0003 267.3547  71.7532  0.1399  0.1821   0.7509  ......  0.0046  21.2961  37.5431   0.0345   0.0002   0.0003

 

 >>>> Number of requests <<<<

CPU   Comput   Wait   Latency Transfer  send     ...... barrier  wait     allreduc reduce   allgathe gather

0000  ------ ----   ------- --------     23789   ......    10    10083     2033       88        4        3

0001  ------ ----   ------- --------     39562   ......    10    10083     2033       88        4        3

0002  ------ ----   ------- --------     25725   ......    10    10083     2033       88        4        3

0003  ------ ----   ------- --------     35603   ......    10    10083     2033       88        4        3

 

The Receive Matrix array displays the data received (this has the same format as what you can get with libandela/replaysend_recv). This include what was received following  an explicit MPI_IRECV or MPI_RECV call by the user but it also includes the hidden calls issued by the MPI library for collective routines.

 

The following heuristic is used to compute Bytes buffered : The library assumes that any data is symmetric. So Buffering send only depends on the MPI_BUFFER_MAX value. Sends issued by some collective routines are considered sent single copy whatever the size.

 

In the last 2 arrays, except for Wait, Latency, Transfer, the number displayed are strictly measurement of the computations and the communications for the observed window.

 

Transfer : is an evaluation of the time the hardware was indeed transferring something. This is computed based of the information displayed in the first array and by using the Bandwidth defined by the BANDELA_BANDWIDTH variables.

 

Latency is computed based on the numbers internal  send/recv/barrier requests and the values of the BANDELA_LATENCY and BANDELA_BARRIER_LATENCY variables.

 

Wait: is the sum of the measured communications minus the above Transfer and Latency. It gives an approximation of the time the application cannot do anything else but wait.

 

For a pair of GOOD runs this three numbers must be equivalent with the ones computed by the model with the following input keywords:

INTRA_HOST_BANDWIDTH_PEAK     700.

INTRA_HOST_LATENCY            2.0

INTRA_HOST_BARRIER_LATENCY    10.00

 

Bandelalight just use a lighter way to get them but it doesn’t allow any “What If” games.

 

In case you wish to apply an other latency/bandwidth definition to exploit the data MEASURED to compute the transfer-Latency-Wait describe above this simple script  does it for you:

 

BANDELA_ROOT/UTILS/comp_latr Bandwidth_MB/s Latency_micro_s  \

Barrier_latency_micro_s [PATH to bandela_stats file]

 

 

 

 

 

Additionally you can see how the computation/communication ratio changes in time

            BANDELA_HEART_BEAT integer_heart_beat

Computation elapse times and communication elapse times are written for each CPU on bandela.(mpi_rank + 177) each integer_heart_beat call of the watched routine.
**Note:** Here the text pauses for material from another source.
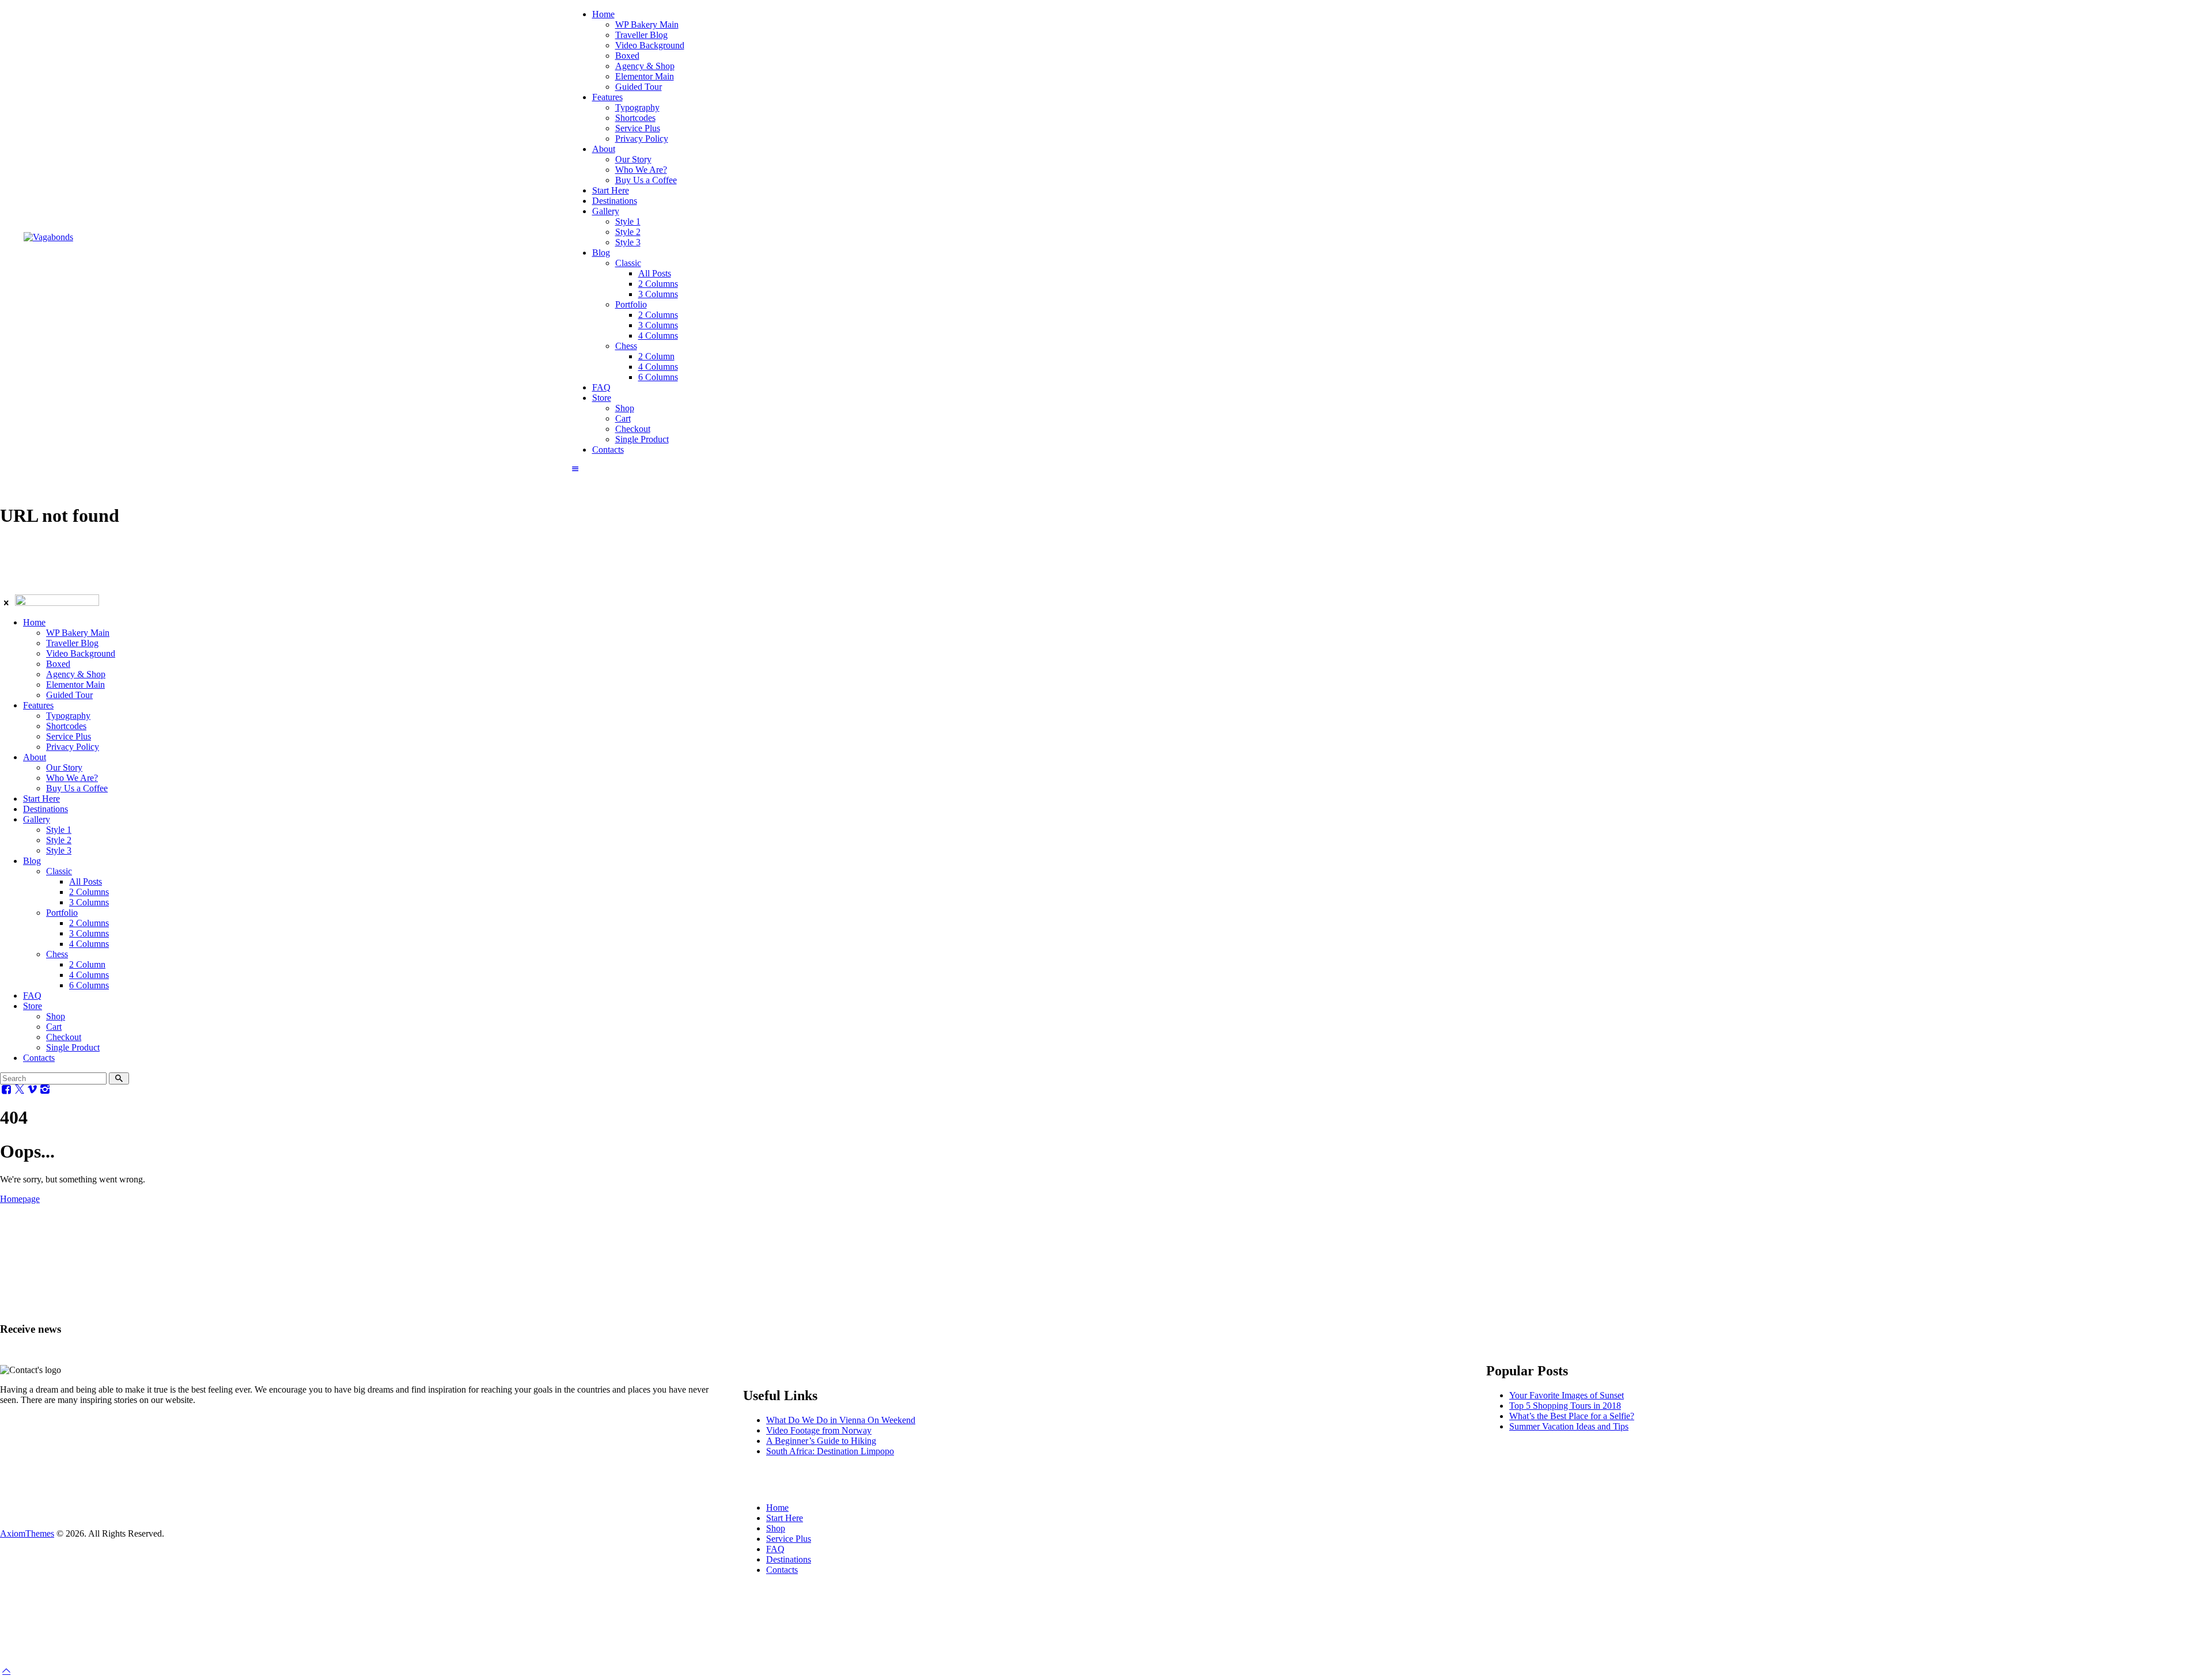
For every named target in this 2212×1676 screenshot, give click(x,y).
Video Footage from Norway (819, 1430)
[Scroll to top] (6, 1670)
The utility format_trace ( Example : format_trace 0) will generate the following output:

 

   call     Computation             communication

         1000   207.1109768000027       52.29531520000086   

         1500   207.0920743998927       54.68045520002019   

         2000   207.1742191999331       51.77246160000016   

         2500   207.1877143999957       51.36017680002058   

         3000   207.2967560000152       51.97978720000788   

         3500   207.3676232000030       51.44490240000459   

         4000   207.4347855999872       51.15051600004426   

                       …………………………………………….

 

Each line in this example corresponds to the computation and communication time in second to reach 500 calls of the watched routine.